--- EXERCISE ---
Look through the entries that follow and return each line that has the string "Task".

--- EXERCISE INPUT ---
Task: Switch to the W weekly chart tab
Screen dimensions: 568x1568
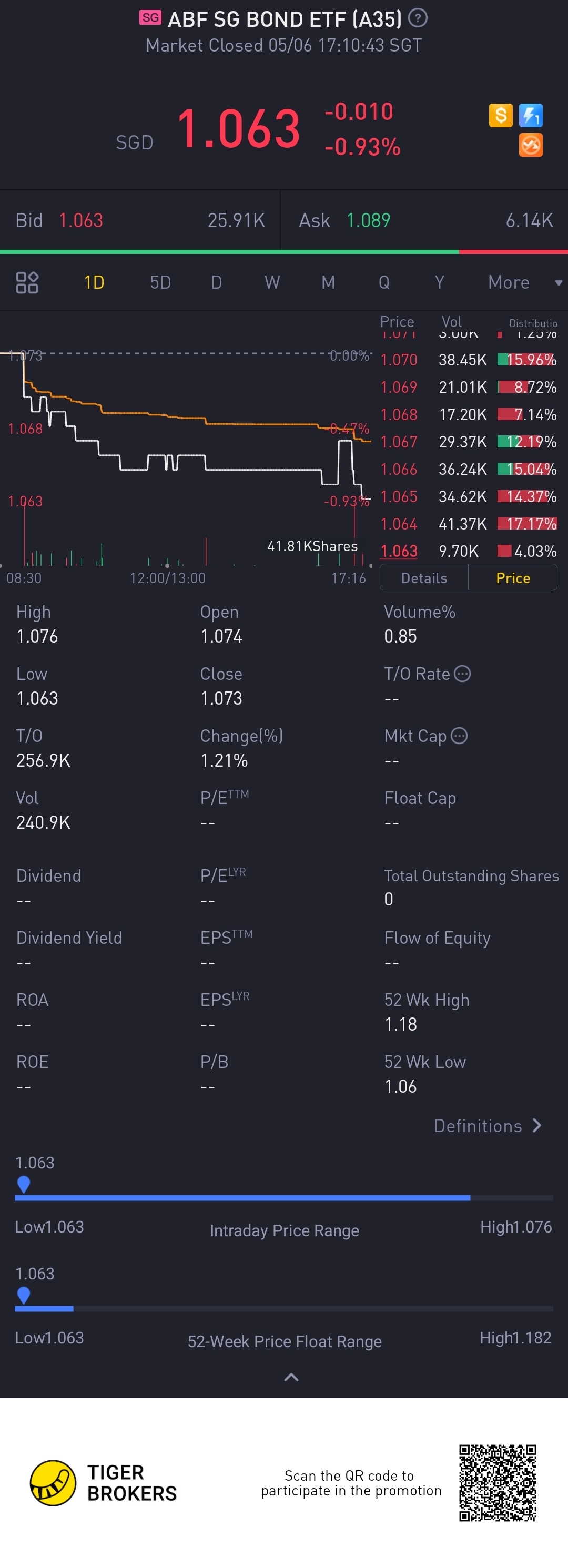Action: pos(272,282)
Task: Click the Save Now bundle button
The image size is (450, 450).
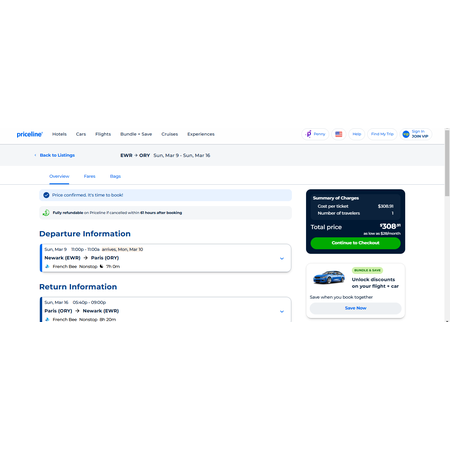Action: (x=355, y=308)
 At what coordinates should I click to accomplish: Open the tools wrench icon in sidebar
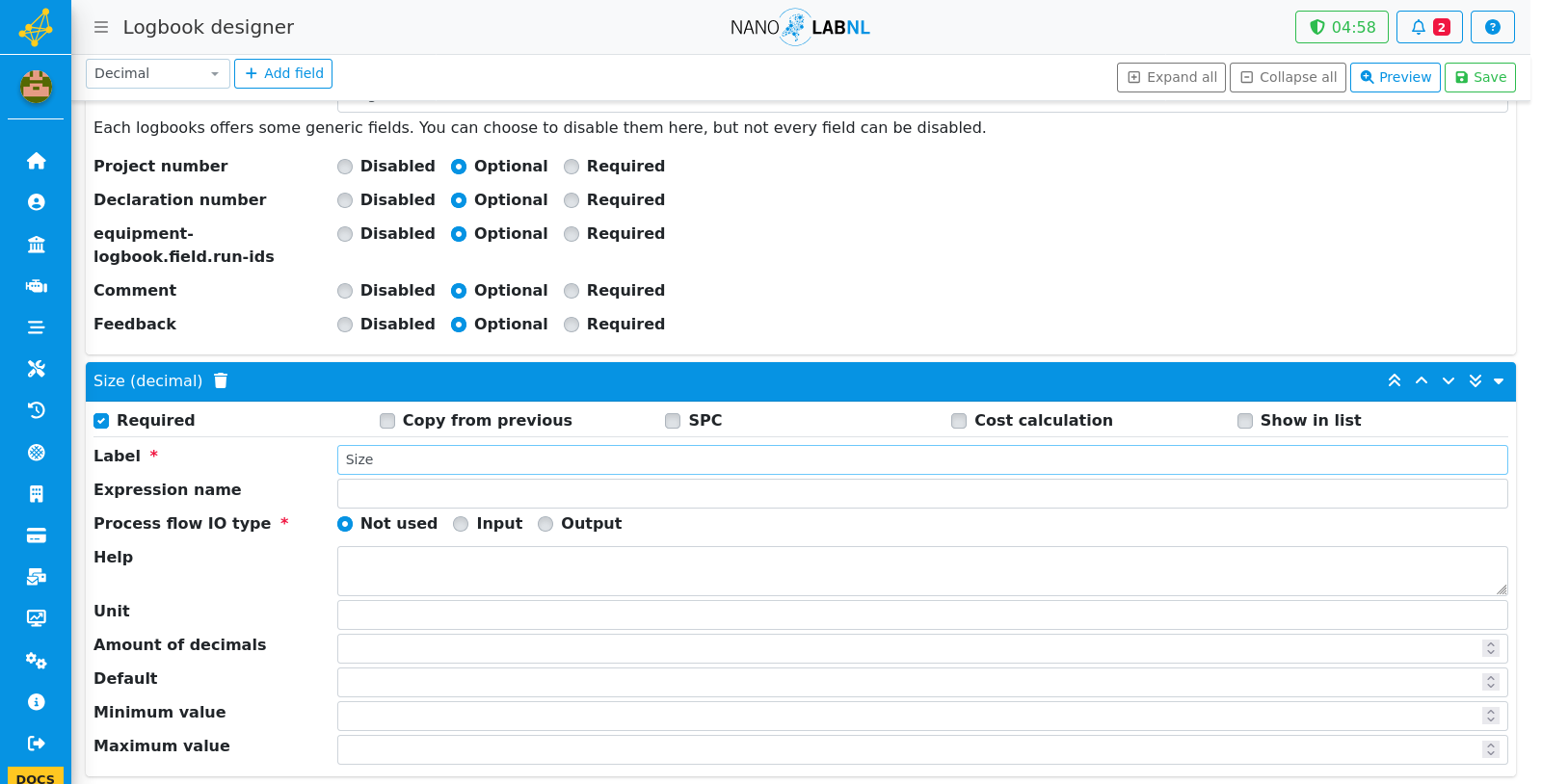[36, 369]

---

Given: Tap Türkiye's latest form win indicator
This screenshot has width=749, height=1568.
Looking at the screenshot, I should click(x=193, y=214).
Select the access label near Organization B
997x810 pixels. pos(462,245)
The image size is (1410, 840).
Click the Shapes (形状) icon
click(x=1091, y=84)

...

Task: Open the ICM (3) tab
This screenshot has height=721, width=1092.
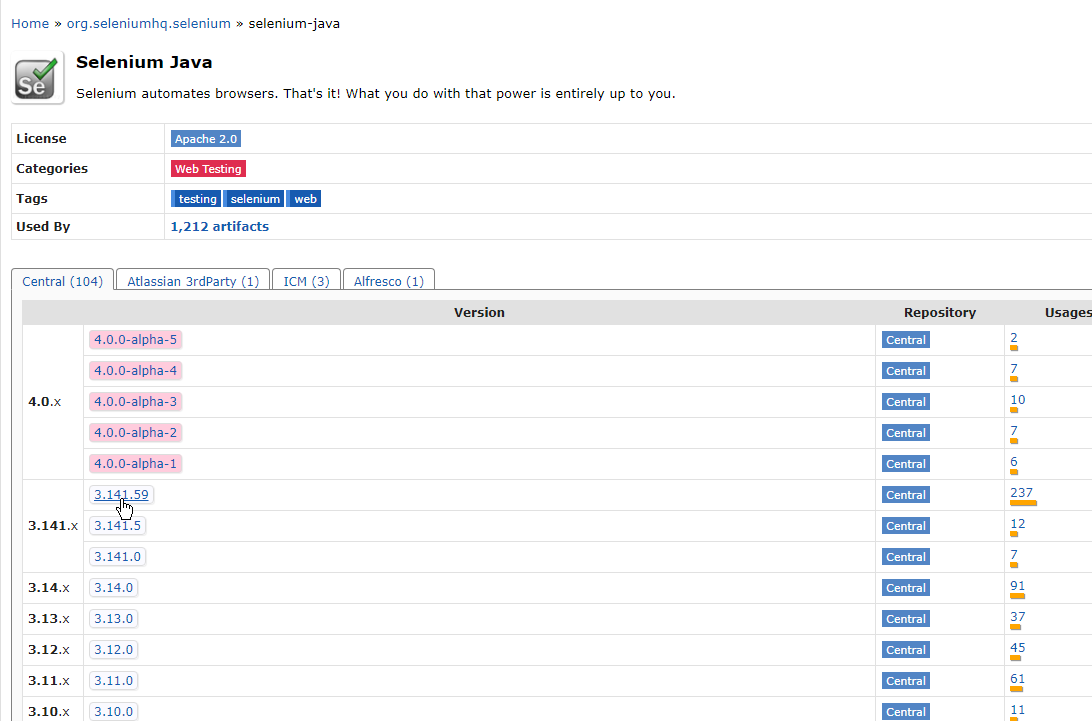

--- RESULT OF THE EXERCISE ---
Task: Switch to the W weekly chart tab
Task: Click the Save Now bundle button
Task: Open the ICM (3) tab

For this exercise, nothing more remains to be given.